Merck & Co. (MRK) and Moderna Inc. (MRNA) have announced the initiation of a Phase 3 trial to evaluate the efficacy of Moderna’s V940 in combination with Merck’s Keytruda as a treatment for patients with high-risk melanoma (Stage IIB-IV). This trial marks a significant milestone in the comprehensive clinical development program following positive results from a Phase 2 trial presented at the AACR and ASCO cancer conferences earlier this year.
Global Recruitment and Enrollments Underway
The multinational trial has commenced global recruitment, with Australia serving as the first country to enroll patients. A total of 1,089 patients are anticipated to be enrolled across 165 sites in over 25 countries.
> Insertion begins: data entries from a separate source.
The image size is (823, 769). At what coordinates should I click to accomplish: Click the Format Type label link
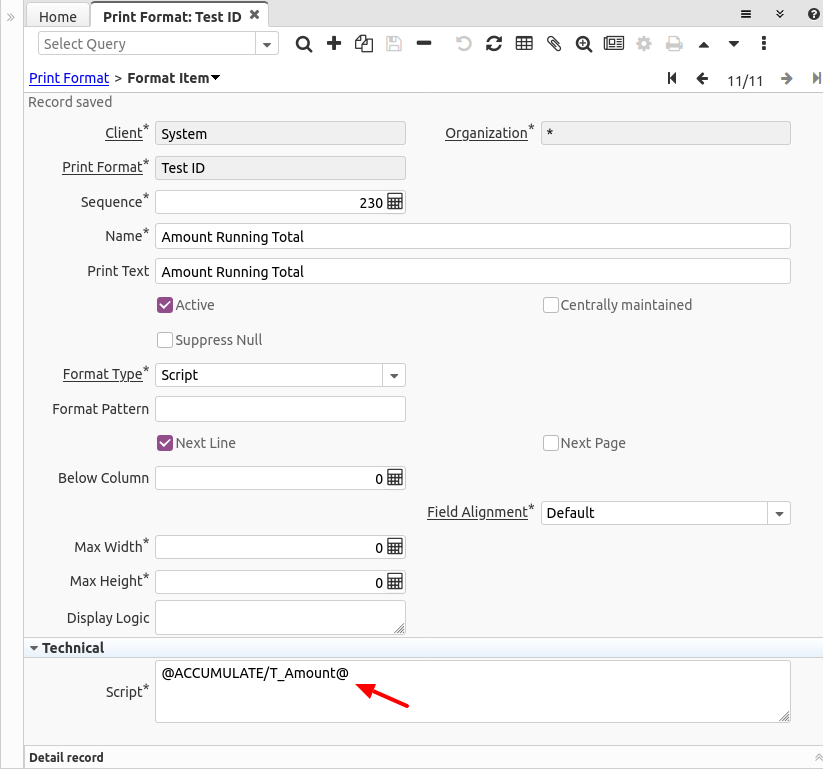pos(102,374)
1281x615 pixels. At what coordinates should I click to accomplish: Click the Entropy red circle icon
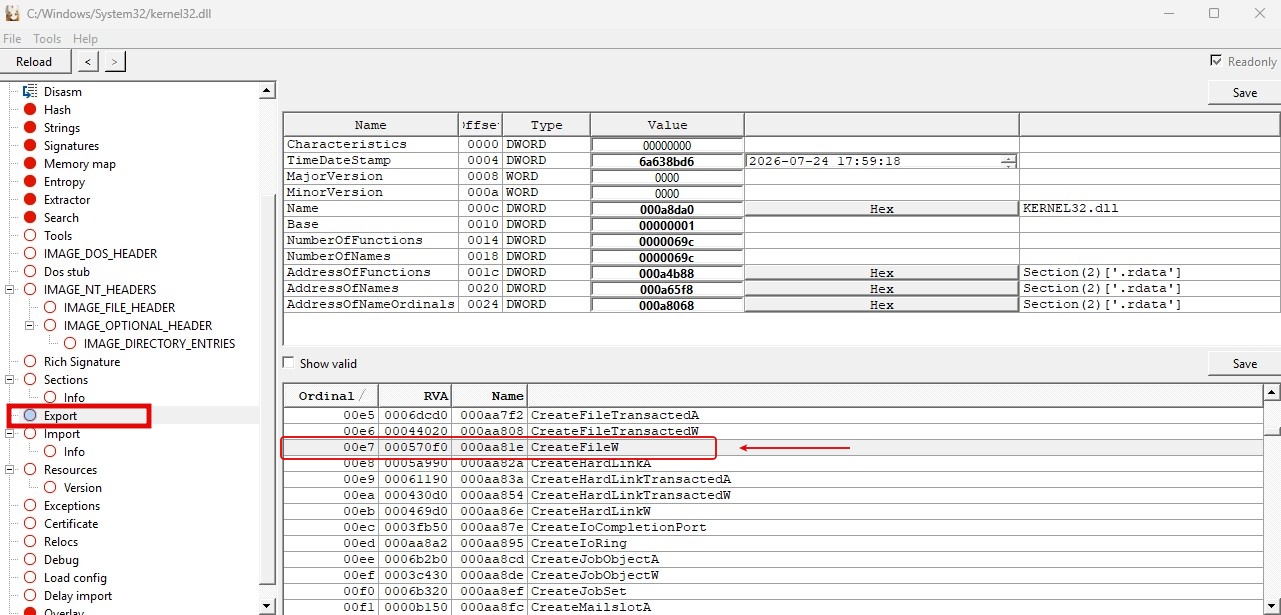30,182
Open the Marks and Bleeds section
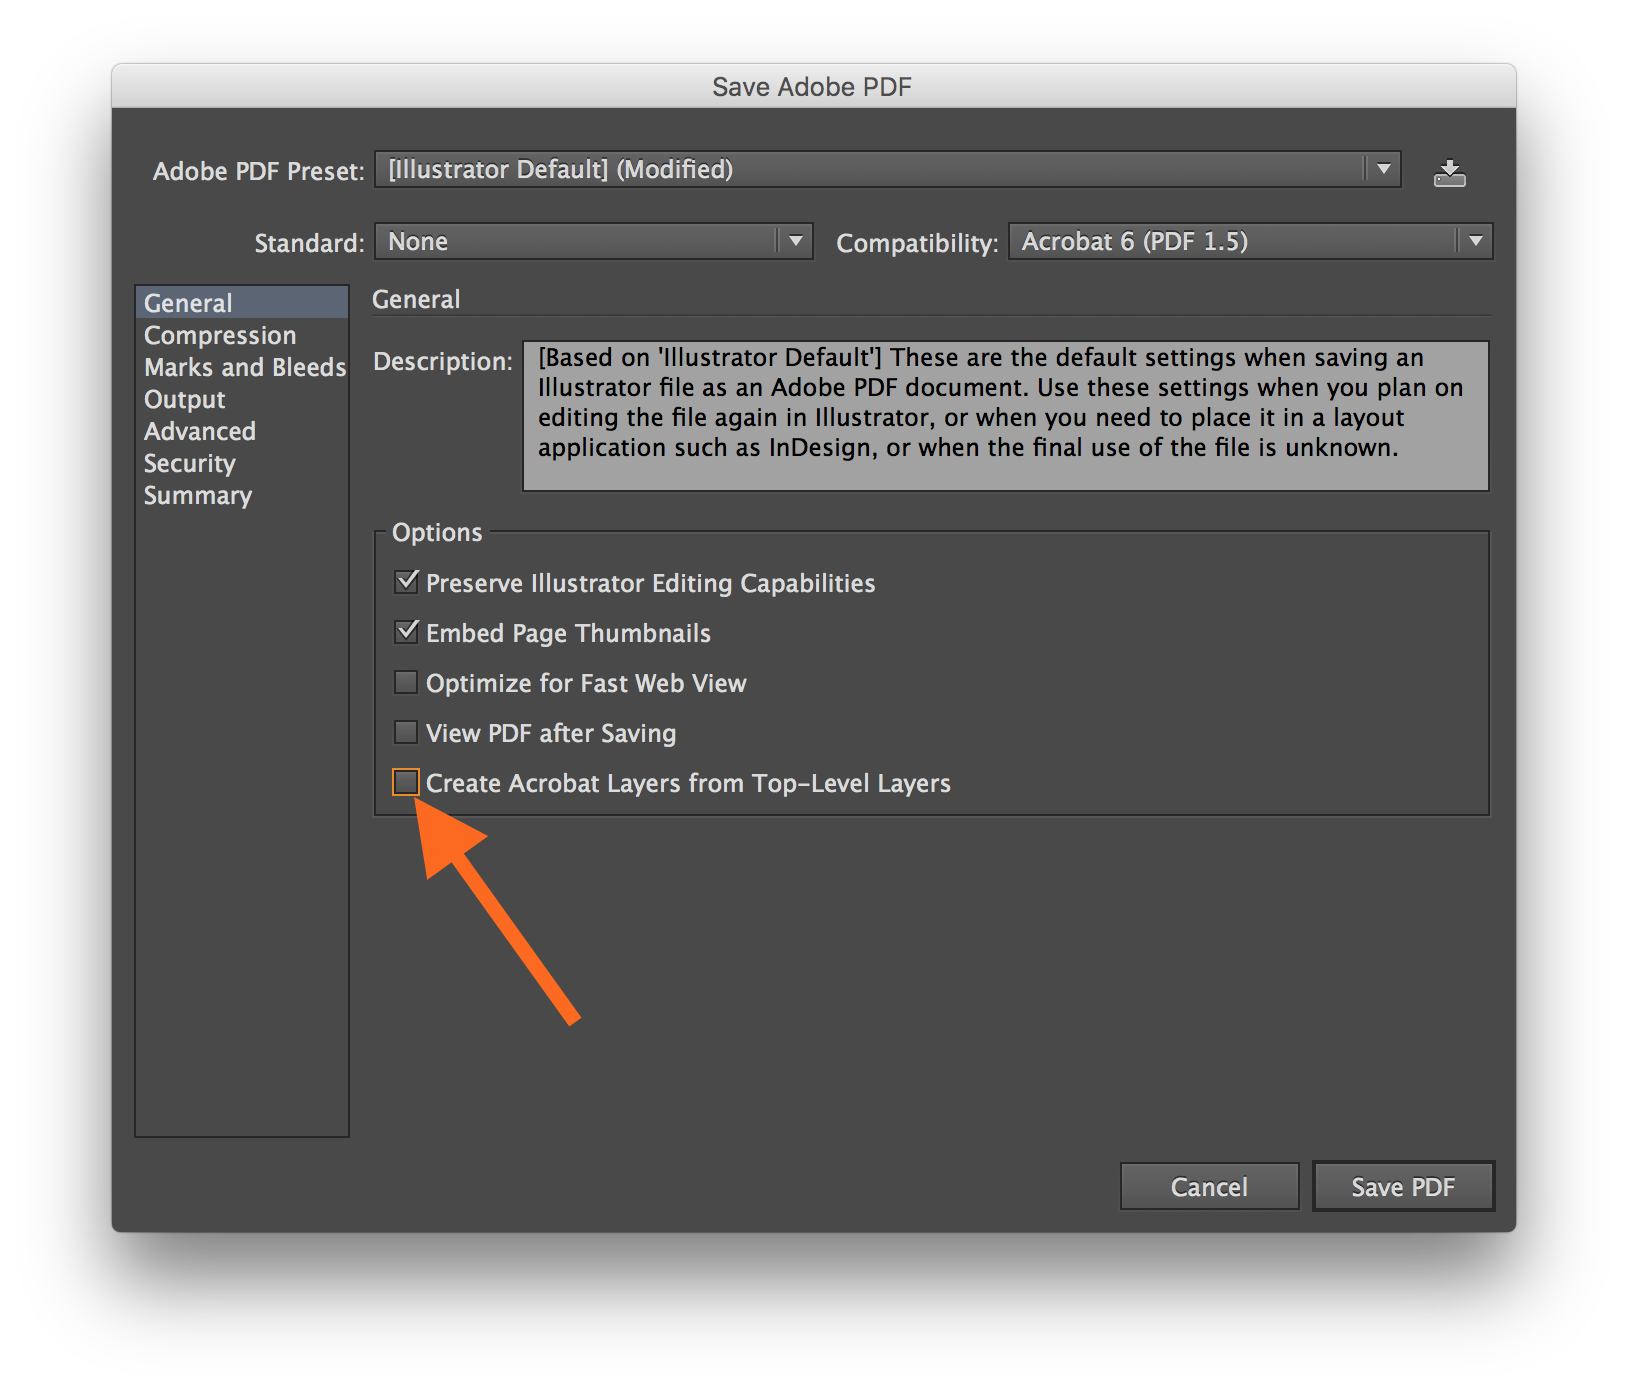 click(244, 367)
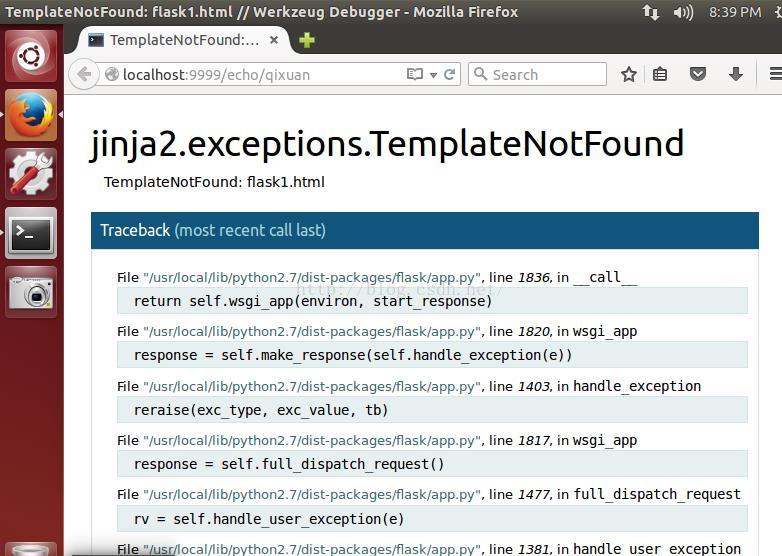Open the sound volume indicator menu

pyautogui.click(x=683, y=12)
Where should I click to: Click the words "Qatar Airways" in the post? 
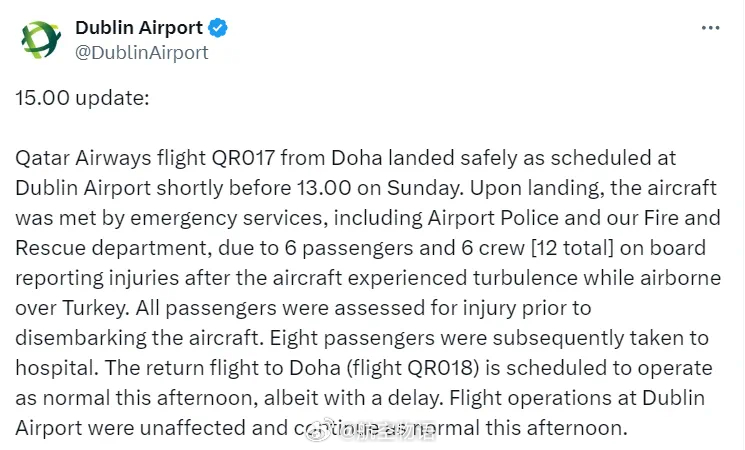click(x=83, y=158)
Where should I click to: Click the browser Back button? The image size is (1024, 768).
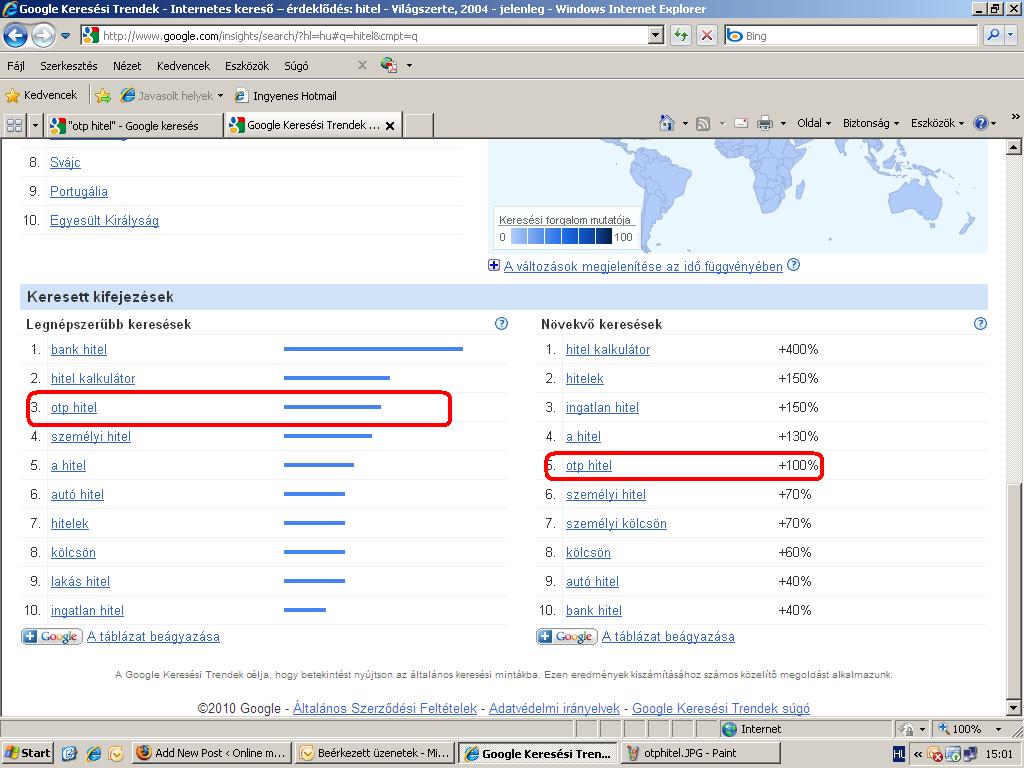tap(16, 36)
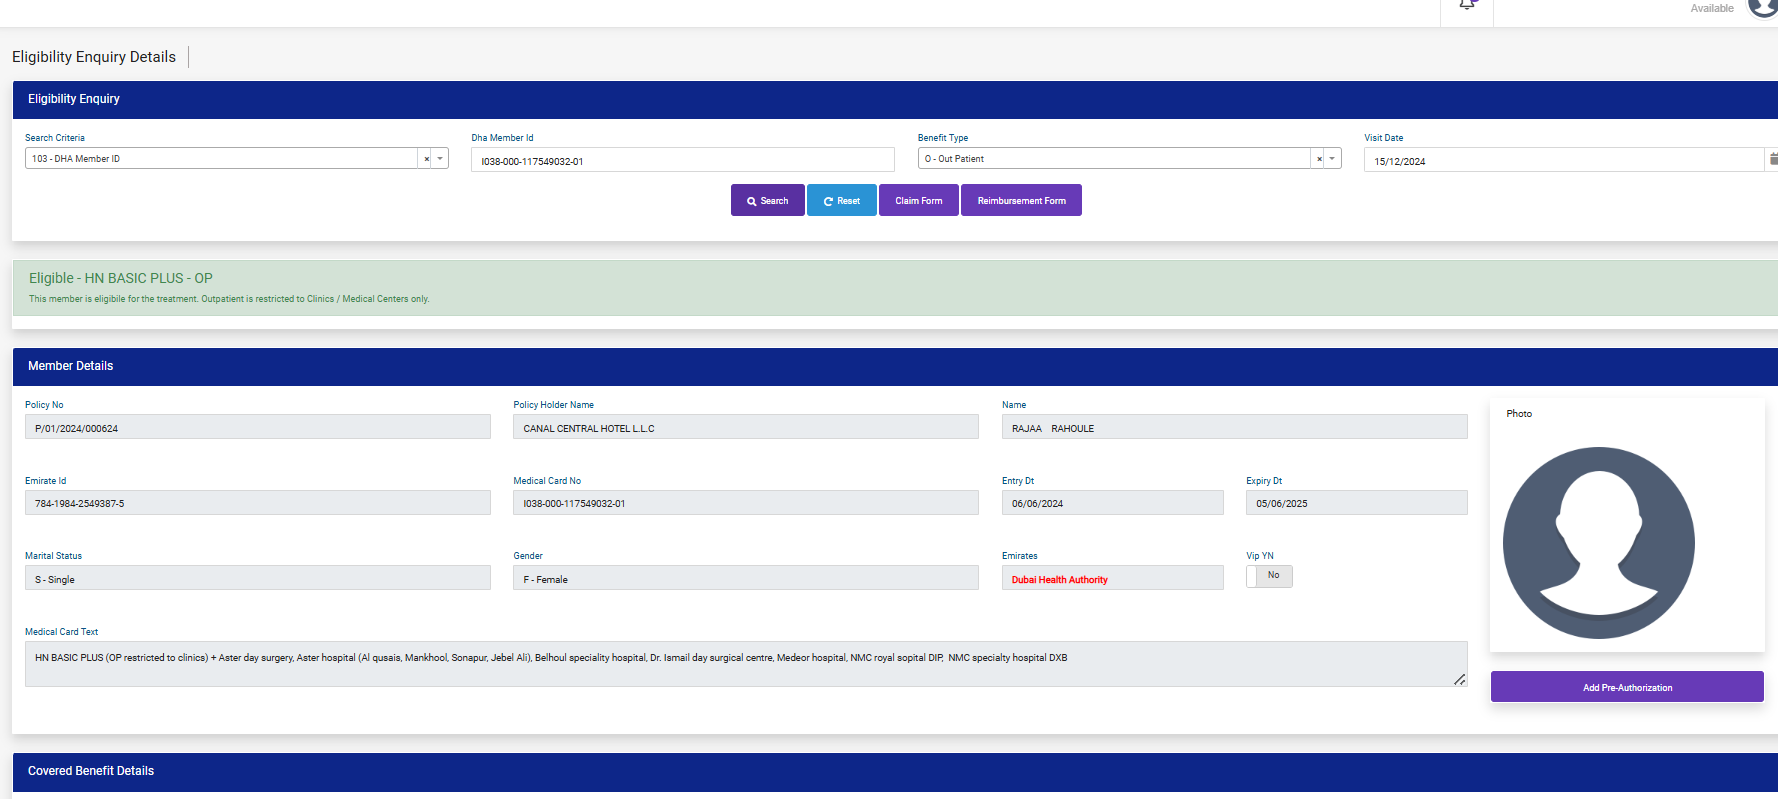
Task: Expand the Search Criteria dropdown arrow
Action: pos(440,159)
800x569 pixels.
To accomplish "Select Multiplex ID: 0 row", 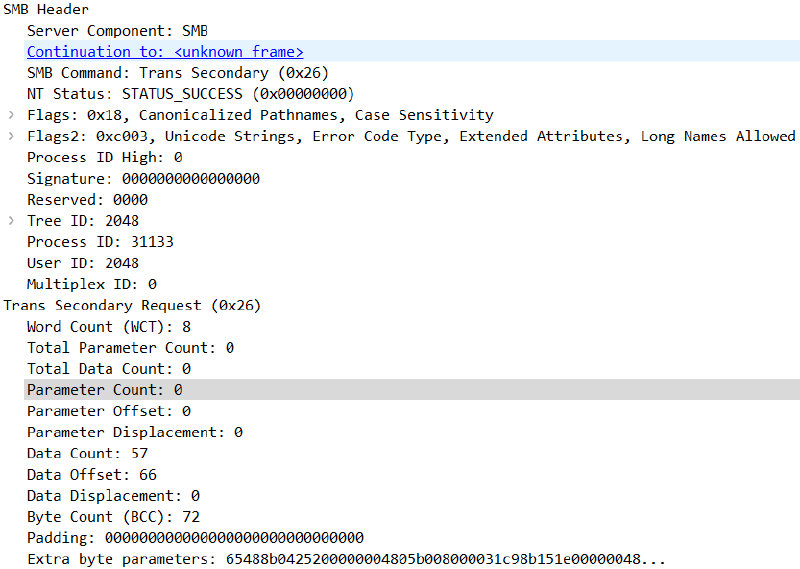I will (91, 284).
Key Endpoints and Safety Measures
The primary endpoint of this study is recurrence-free survival (RFS), while secondary endpoints include distant metastasis-free survival (DMFS), overall survival (OS), and safety. Both companies emphasize the significance of these objectives in evaluating the treatment’s effectiveness and ensuring patient well-being.
Market Reaction
Merck’s stock experienced a marginal premarket decline, while Moderna’s stock saw a modest 1% increase, reflecting positive market sentiment towards this collaboration.
This partnership between Merck and Moderna holds great promise in advancing melanoma treatment options. With the Phase 3 trial now underway, both companies are eager to explore the potential benefits of combining V940 with Keytruda, bringing hope to individuals with high-risk melanoma worldwide.